Розанов говорит: «От сладости слов Иисусовых прогорк мир». Это красивое описание, но не объяснение. Объяснение – в том, что Евангелие обращается к ребенку в человеке, пробуждает дитя и принуждает к молчанию взрослого. Потому так притягательны его тихие речи. В Евангелии не случайно постоянно повторяются слова: «умаление», «дитя», «малые сии». Это не образы, а прямое и откровенное описание психической практики.
3
Сильнейшей стороной уходящей эпохи, основой всей постройки была вера в единую истину. Сперва это представление вошло в философию, затем проложило себе путь в религию
. Неудивительно: наши религиозные представления диктуются мировоззрением. «Философия жизни», определенное понимание вещей – предшествует религии и определяет если не просьбы, с которыми мы идем к богам, то область возможного и невозможного для наших прошений. Что еще более важно: оно определяет то, что мы получаем по этим молитвам (т. к. «по вере вашей дается вам»).
Итак, вначале была уверенность в единой, обязательной для всех истине. Вера в единую истину связалась с идеей единственного Бога. Стали возможны вопросы «по Достоевскому»: «Если нет Бога, то всё дозволено»; «если нет Бога, то какой же я, к черту, капитан»? Может показаться странным, но Достоевский вписан (или возможность его вписана) в монотеизм изначально. Если истина одна, то других нет вовсе. Его вопросы не атеизмом продиктованы, а чувством отчаяния человека, который понял, что от материка Единой Истины отчалить можно только в никуда, в пустоту.
Истинное «единство» мысли, веры и чувства было бы губительно (что показал опыт XX века). В действительности, единство христианского мира было далеко от совершенства. Зачатки местных, национальных пониманий божественного вспыхивали тут и там под именем «ересей». Целые народы или семьи народов уходили от вселенской веры к «домашней» религии. Не слабость была виновата в расколах, но требования жизни.
Народ, желающий самобытного развития, собственных потерь, но и собственных приобретений, может и должен понимать божественное по-своему.

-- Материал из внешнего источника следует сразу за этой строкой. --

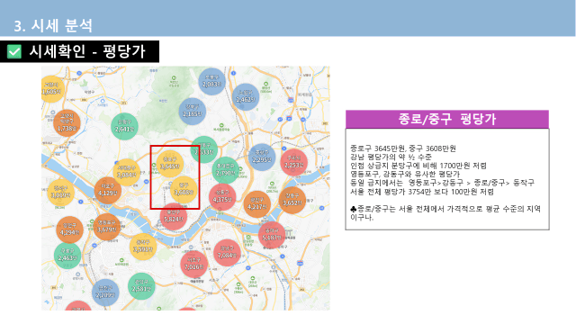Select the green 2,641 price bubble

click(x=124, y=126)
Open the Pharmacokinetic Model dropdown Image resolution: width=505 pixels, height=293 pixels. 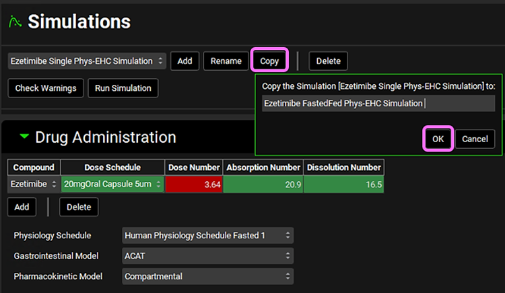208,276
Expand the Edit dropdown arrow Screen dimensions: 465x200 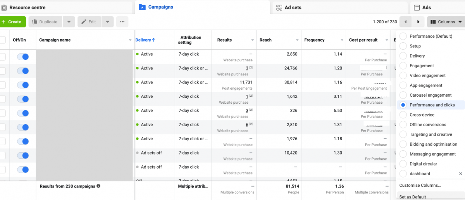(107, 22)
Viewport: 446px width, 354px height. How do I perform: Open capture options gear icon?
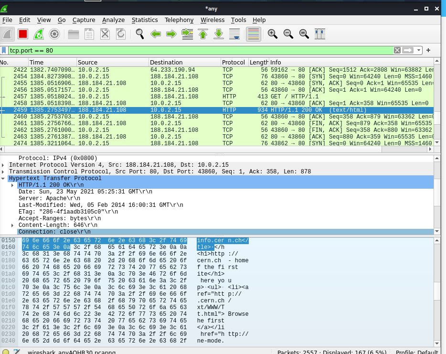coord(54,34)
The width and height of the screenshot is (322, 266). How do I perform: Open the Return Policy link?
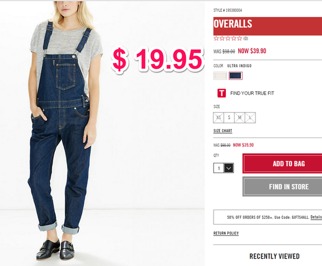coord(226,233)
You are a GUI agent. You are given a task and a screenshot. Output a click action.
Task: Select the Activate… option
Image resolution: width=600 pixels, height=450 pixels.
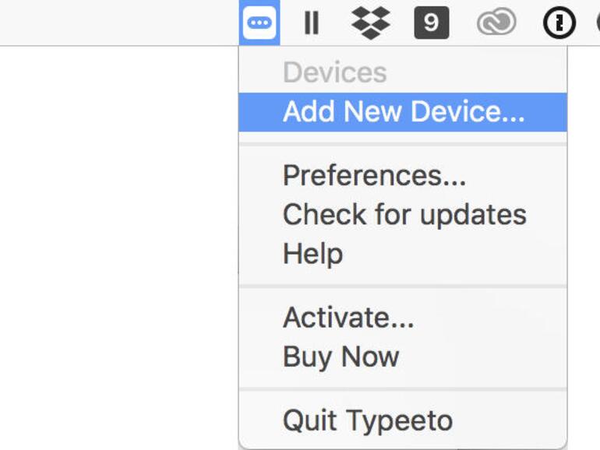(x=348, y=318)
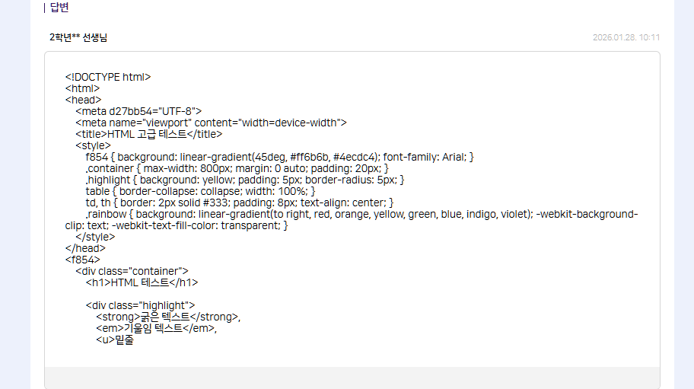Click the .rainbow gradient rule line
The height and width of the screenshot is (389, 694).
pyautogui.click(x=361, y=214)
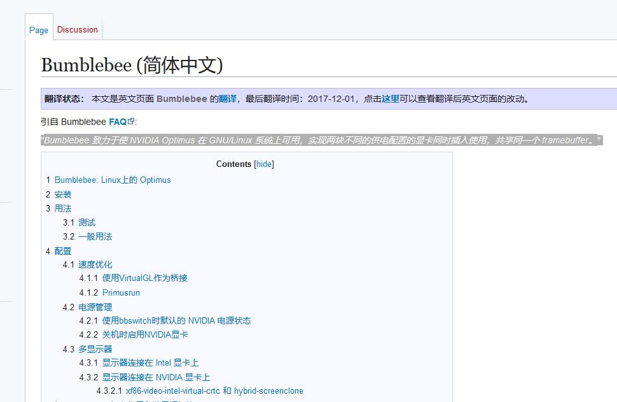Jump to the Primusrun subsection
This screenshot has height=402, width=617.
point(121,292)
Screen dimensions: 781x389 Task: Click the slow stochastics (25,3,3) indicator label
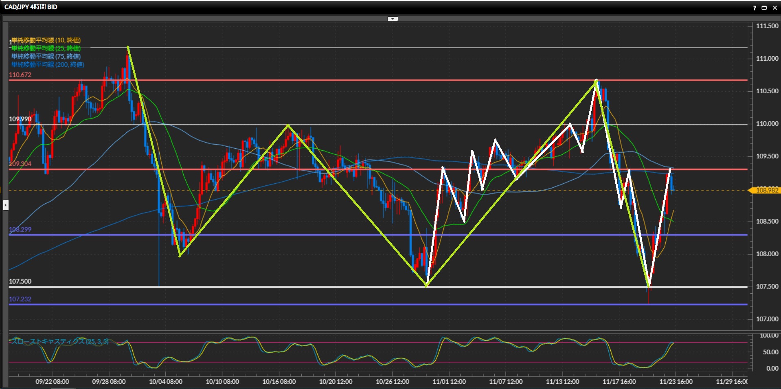tap(60, 341)
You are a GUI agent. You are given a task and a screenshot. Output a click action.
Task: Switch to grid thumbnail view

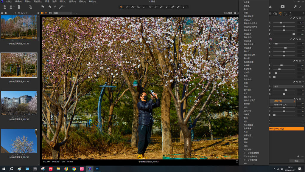pos(42,13)
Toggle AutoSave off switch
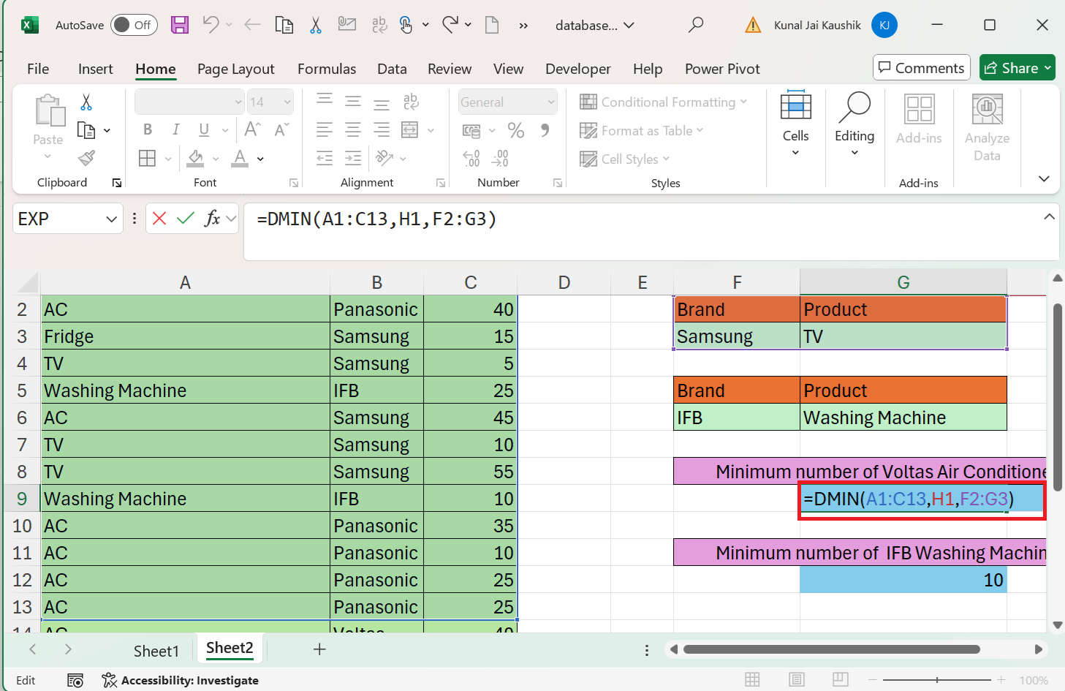 tap(134, 24)
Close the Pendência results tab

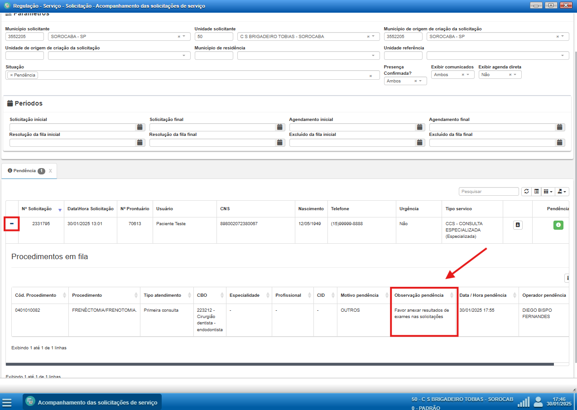tap(50, 171)
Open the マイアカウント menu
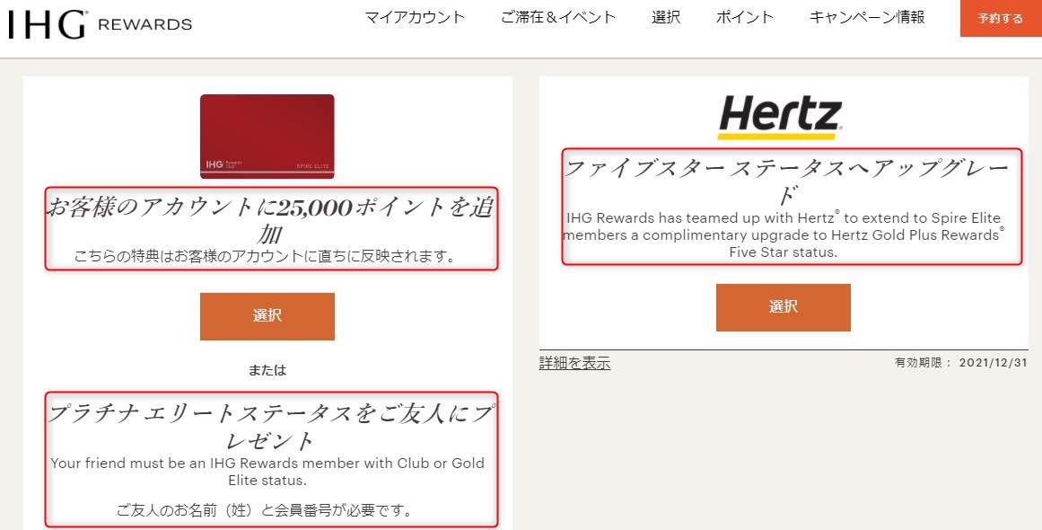The image size is (1042, 530). point(415,17)
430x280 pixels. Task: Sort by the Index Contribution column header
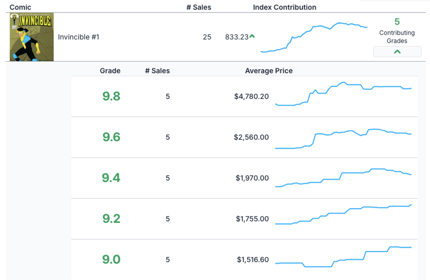coord(285,7)
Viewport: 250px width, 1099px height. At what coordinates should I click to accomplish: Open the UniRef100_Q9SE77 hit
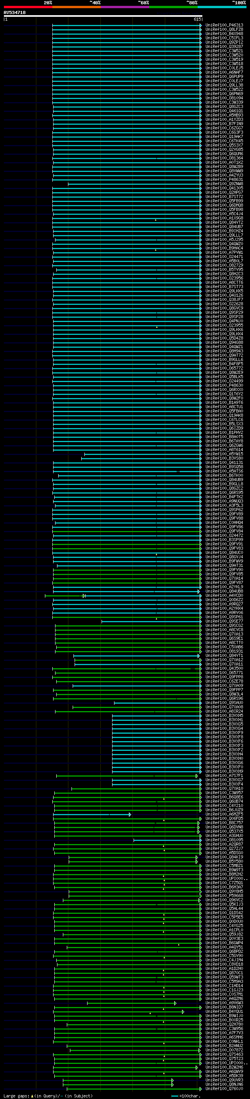coord(224,622)
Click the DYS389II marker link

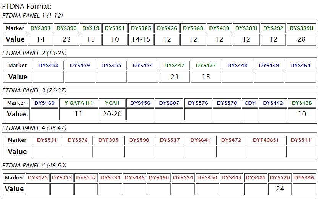[301, 28]
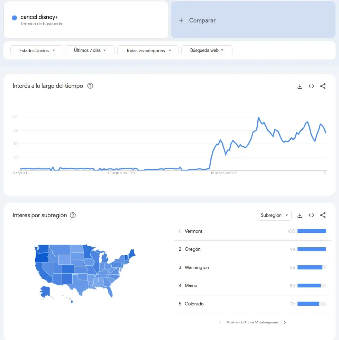Go to next page of subregions
The width and height of the screenshot is (339, 340).
(285, 322)
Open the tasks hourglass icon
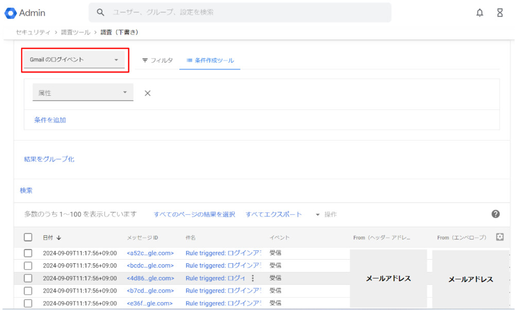The width and height of the screenshot is (515, 310). pyautogui.click(x=500, y=13)
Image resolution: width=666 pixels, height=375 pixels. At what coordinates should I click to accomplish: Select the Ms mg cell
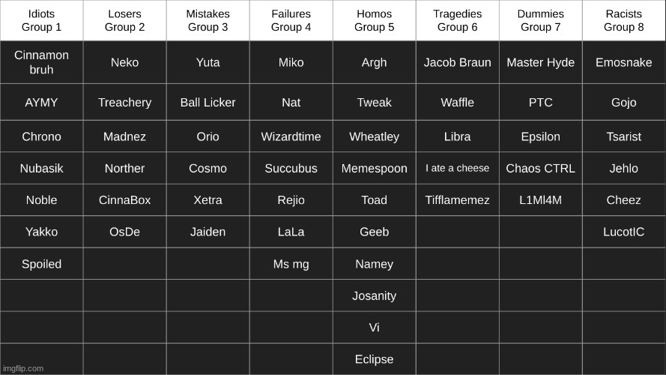tap(291, 264)
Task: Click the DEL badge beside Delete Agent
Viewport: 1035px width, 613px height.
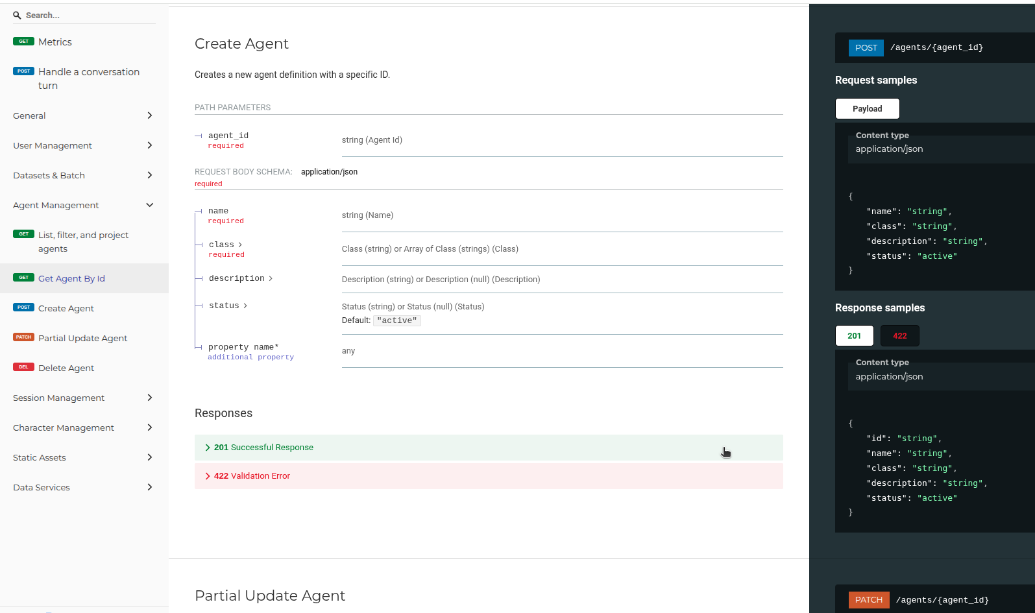Action: pyautogui.click(x=23, y=367)
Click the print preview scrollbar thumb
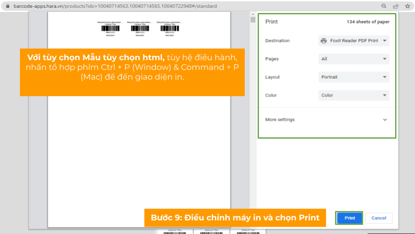Image resolution: width=415 pixels, height=234 pixels. pyautogui.click(x=253, y=20)
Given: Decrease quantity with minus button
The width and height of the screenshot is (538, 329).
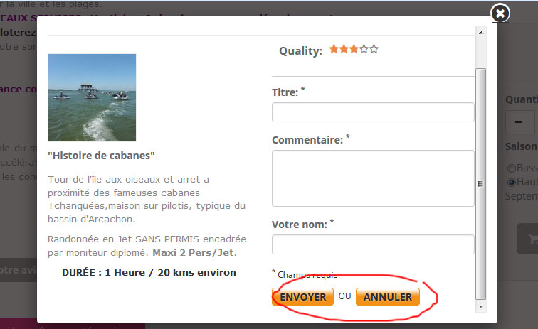Looking at the screenshot, I should coord(519,122).
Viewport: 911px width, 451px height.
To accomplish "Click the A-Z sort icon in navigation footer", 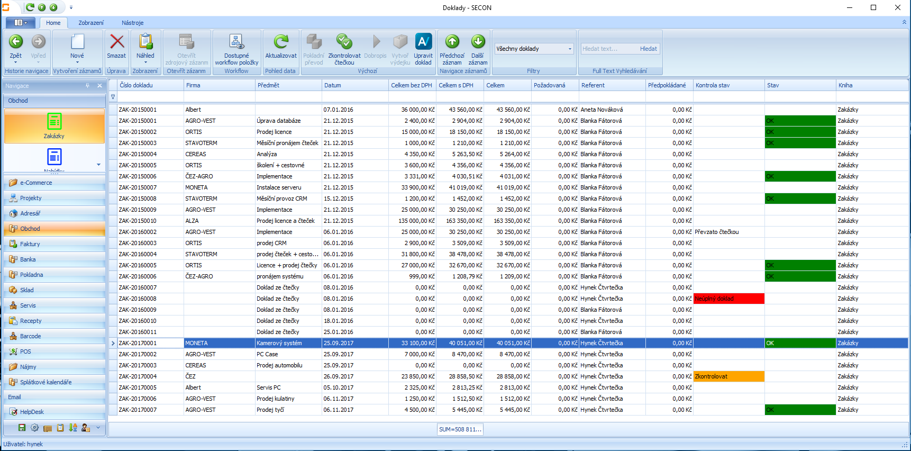I will (x=72, y=428).
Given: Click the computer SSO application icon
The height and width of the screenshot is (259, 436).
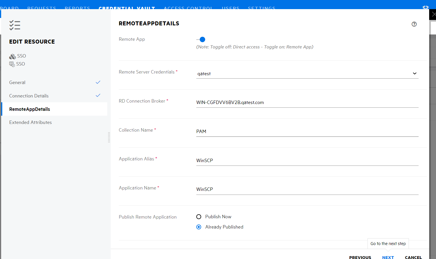Looking at the screenshot, I should click(x=12, y=64).
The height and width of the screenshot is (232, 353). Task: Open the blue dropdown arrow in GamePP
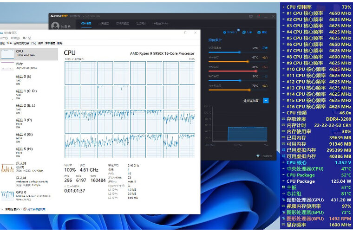[266, 100]
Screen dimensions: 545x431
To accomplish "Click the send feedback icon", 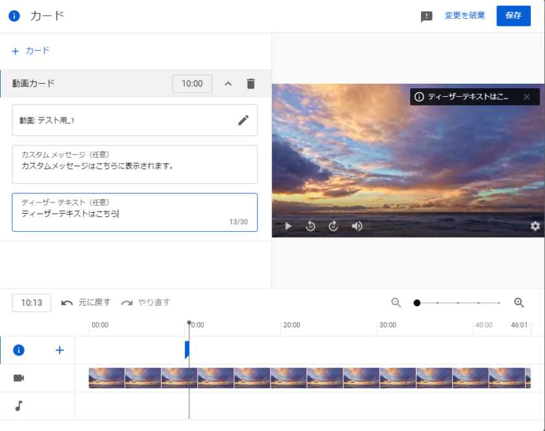I will pyautogui.click(x=426, y=17).
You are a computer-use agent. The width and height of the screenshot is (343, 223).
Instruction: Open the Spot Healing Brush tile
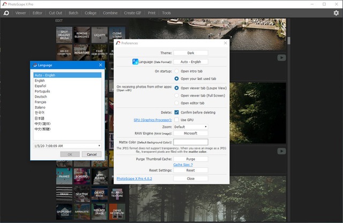(64, 35)
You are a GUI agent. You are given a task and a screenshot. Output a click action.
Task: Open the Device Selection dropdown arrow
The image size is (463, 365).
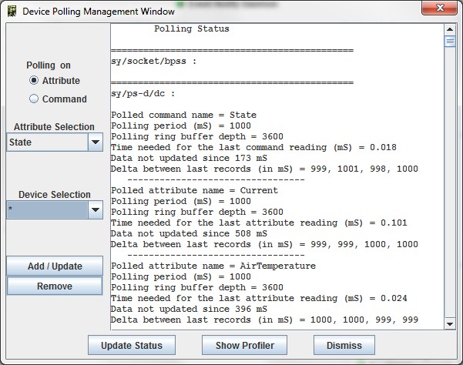click(95, 209)
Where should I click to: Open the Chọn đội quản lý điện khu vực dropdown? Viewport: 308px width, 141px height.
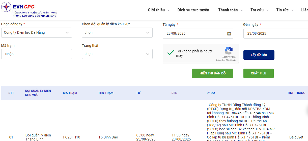[x=117, y=33]
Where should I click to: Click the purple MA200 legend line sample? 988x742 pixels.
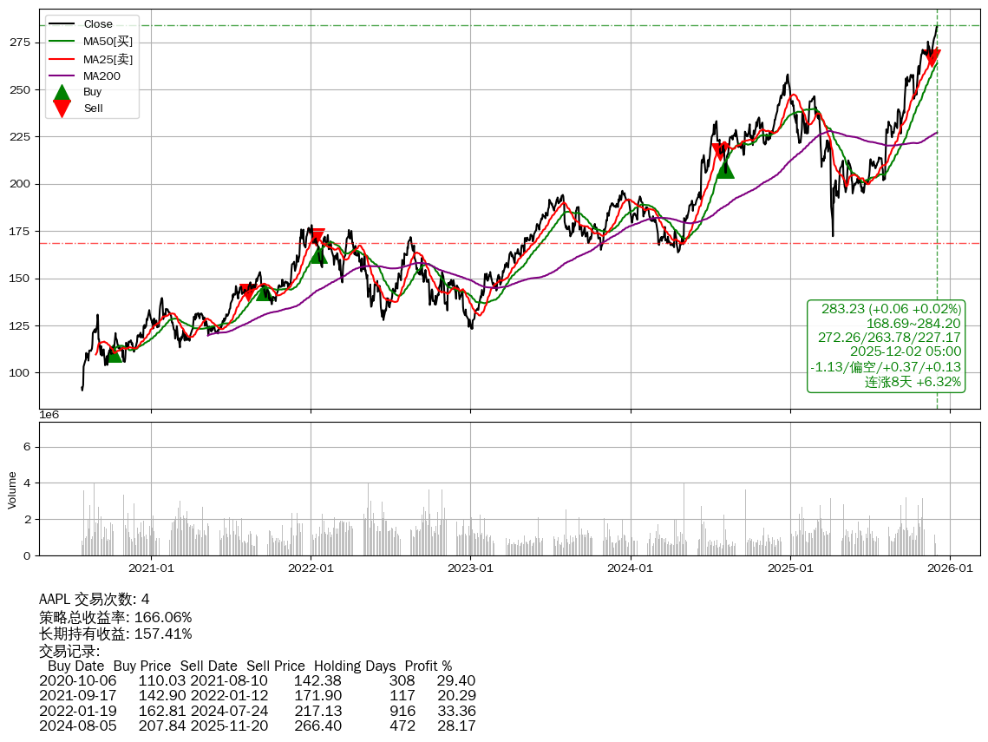pos(62,76)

Все великое в культуре национально, и создается в меру особности этого понимания. Нельзя одновременно развивать все способности человеческой природы. То, какие стороны будут развиты в этом народе, этой культуре, определяется их религией. Здесь действует закон обратной связи: люди получают по своим молитвам, а просят о том, чему, по их вере, благоволит божество.
О Достоевском говорят: националист и узко-православен. «Почему „русские“, а не человечество; почему „православие“, а не христианство?» – спрашивает у него Шестов. Это неправильная точка отсчета. Когда Достоевский говорит, что «Бог есть соборная душа народа», он глубоко религиозен, только религиозность это не христианская, а старшая – «языческая». Здесь нужно прояснить смысл слова. Язычеством в христианском мире называют нечто «отсталое», «доморощенное», «низкое» по сравнению с идеалом вселенской церкви.